How Kanye West Really Makes His Money

Kanye West has just made history. On March 18, 2021, the rapper became the richest Black man in American history, surpassing private-equity baron Robert F. Smith and basketball legend Michael Jordan, Sky News is reporting.

According to Bloomberg, West is now worth an eye-popping $6.6 million. His financial successes come after several years of ups and downs. As the publication pointed out, the “Runaway” hitmaker shared in 2015 that he was $16 million in debt. In 2016, he asked Facebook founder Mark Zuckerberg to invest in him, revealing that he owed $53 million, per Bloomberg.

This history-making milestone comes at a difficult time for West. On Feb. 19, 2021, Kim Kardashian, his wife of almost seven years, filed for divorce, asking for physical custody — and joint legal custody — of their four children: North, born in 2013; Saint, born in 2015; Chicago, born in 2018; and Psalm, born in 2019, Entertainment Online reported at the time.

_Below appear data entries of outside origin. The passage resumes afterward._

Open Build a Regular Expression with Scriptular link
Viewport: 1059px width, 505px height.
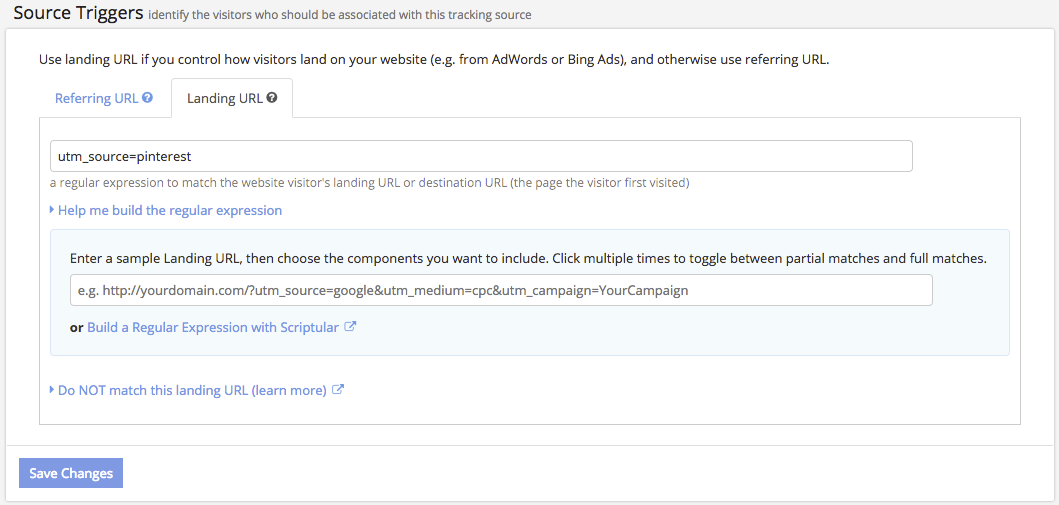[x=213, y=327]
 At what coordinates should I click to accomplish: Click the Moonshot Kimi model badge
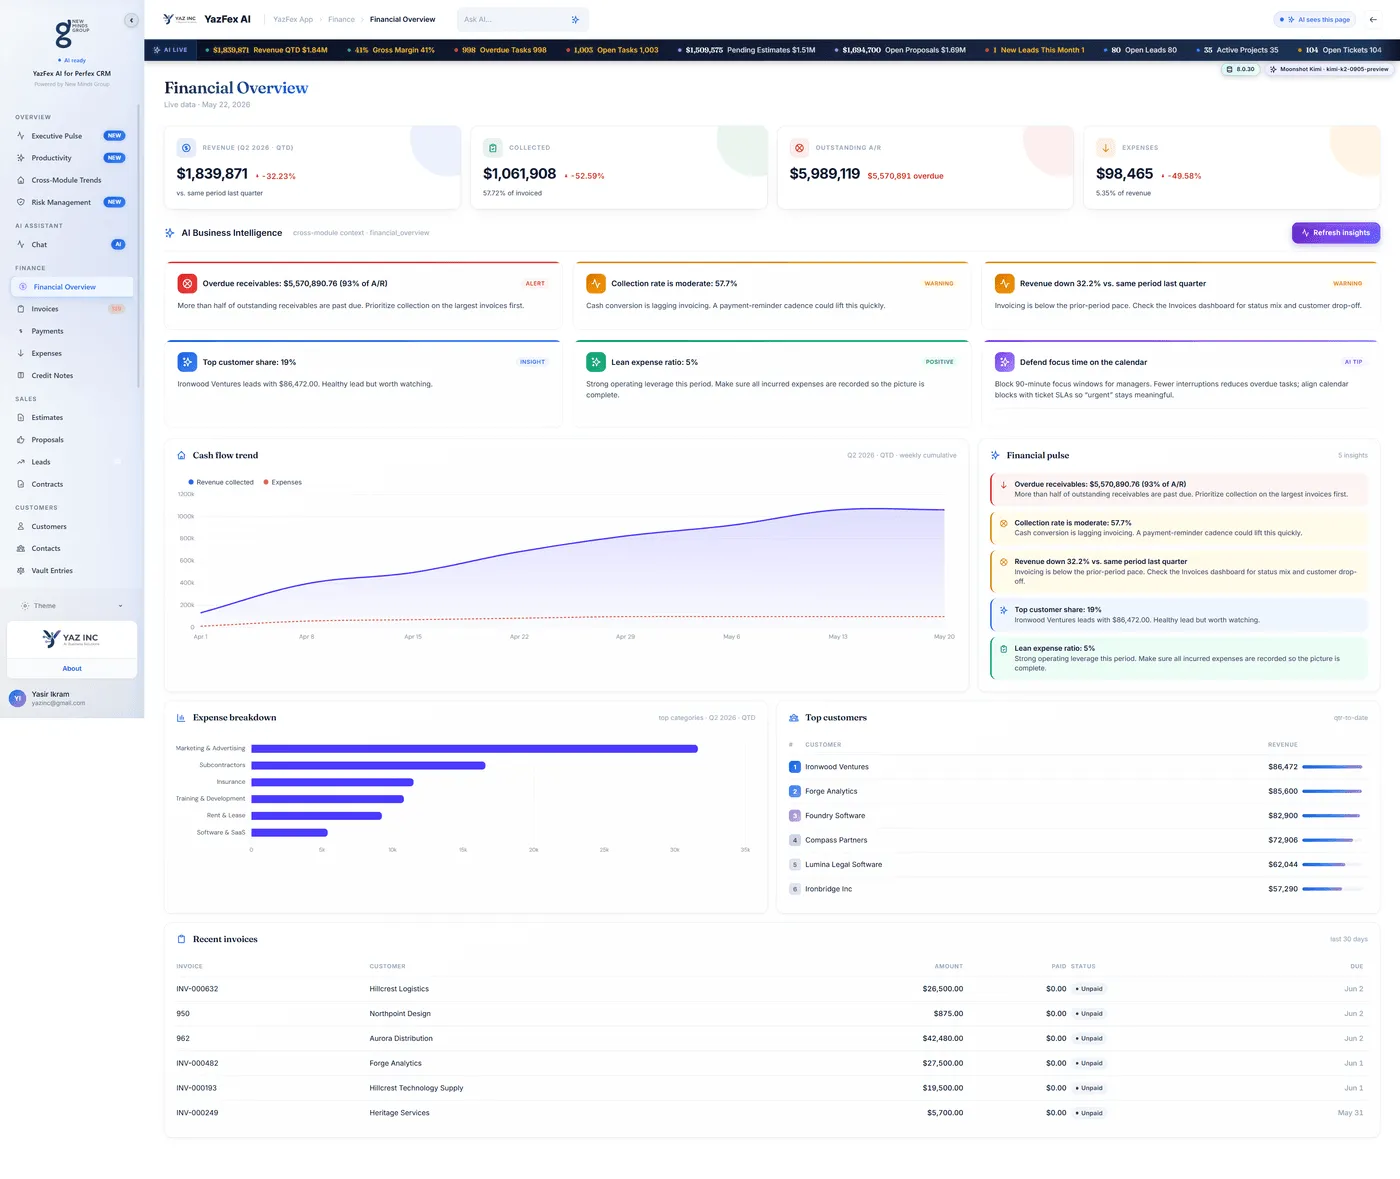[1328, 70]
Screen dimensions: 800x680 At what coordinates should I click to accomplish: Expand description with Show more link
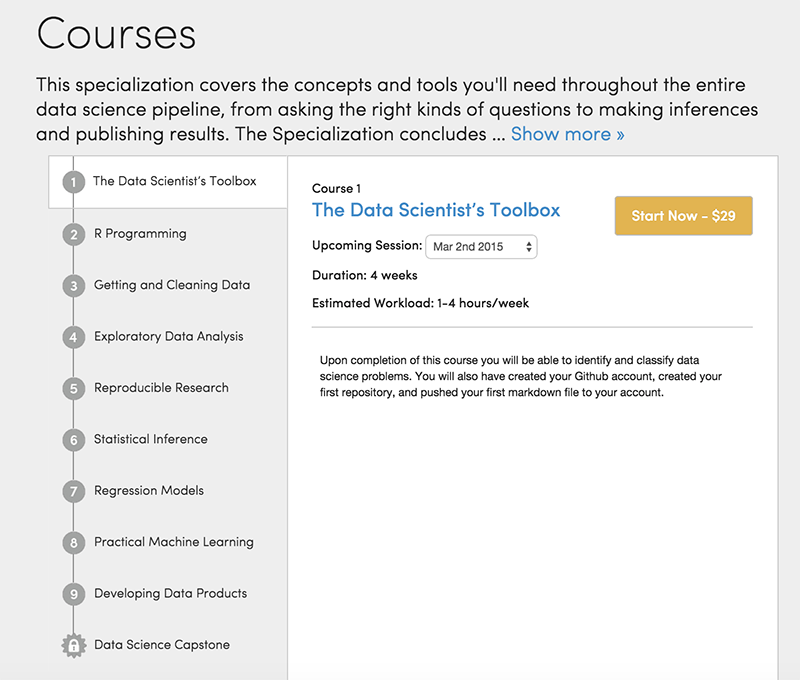(567, 134)
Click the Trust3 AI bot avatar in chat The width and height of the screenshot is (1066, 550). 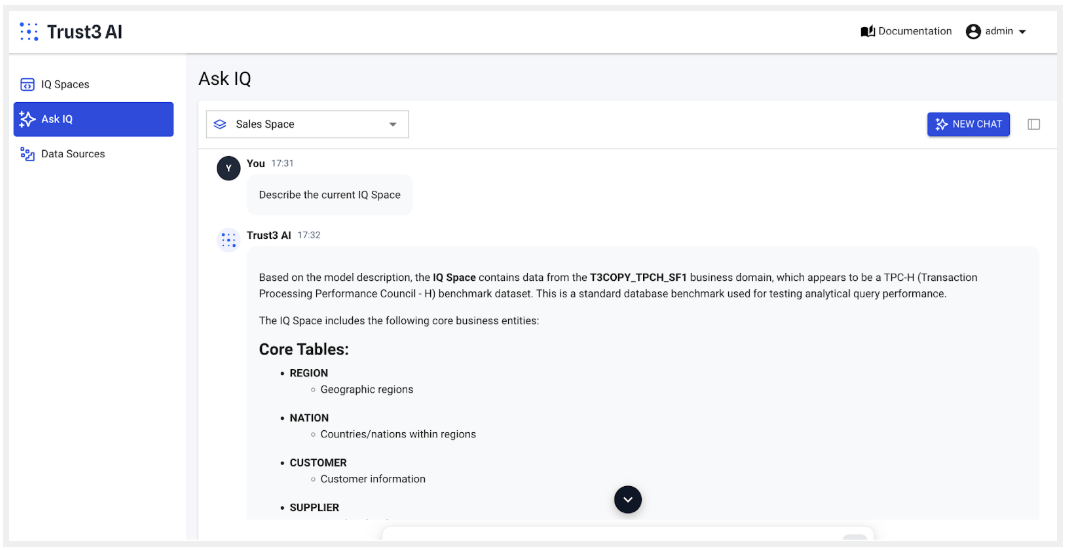point(229,240)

While part of his fortune has ties to Kardashian, most of his billions are actually his own doing — and it doesn’t come from his music. Keep scrolling to find out how West actually makes his money.

Kanye West's deals with Adidas and Gap are worth billions

Kanye West’s music catalogue is worth $110.5 million. His finances include $122 million in cash and stock and upwards of $1.7 billion in assets, largely from investments in Skims, Kim Kardashian’s underwear brand, according to Bloomberg.

However, his most lucrative venture to date is his collaboration with Adidas through his Yeezy shoe line, the report continued. According to The New York Post, demand for his dressy-but-comfortable sneakers has gone up during the COVID-19 pandemic. As detailed in the Bloomberg report, Yeezy’s Adidas shoes sales went up 31% in 2020, bringing in almost $1.7 billion in annual revenue.

West’s collaboration with Adidas is valued at around $3.7 billion and Yeezy’s upcoming Gap apparel line — expected to drop in the summer — is valued at nearly $1 billion, as per The New York Post. Gap appears to be betting on West to help attract younger shoppers. The company has been investing in online shopping and e-commerce following a series of physical store closures affecting Gap and its other brands, Old Navy, Banana Republic, and Athleta, according to Bloomberg.

The deal has already promised to put Gap back on track. When the deal with West was announced in June 2020, the company’s shares rose to values unseen in at least 40 years, per Bloomberg. If relevance is what Gap is looking for, relevance is the one thing the headline-maker is sure to provide.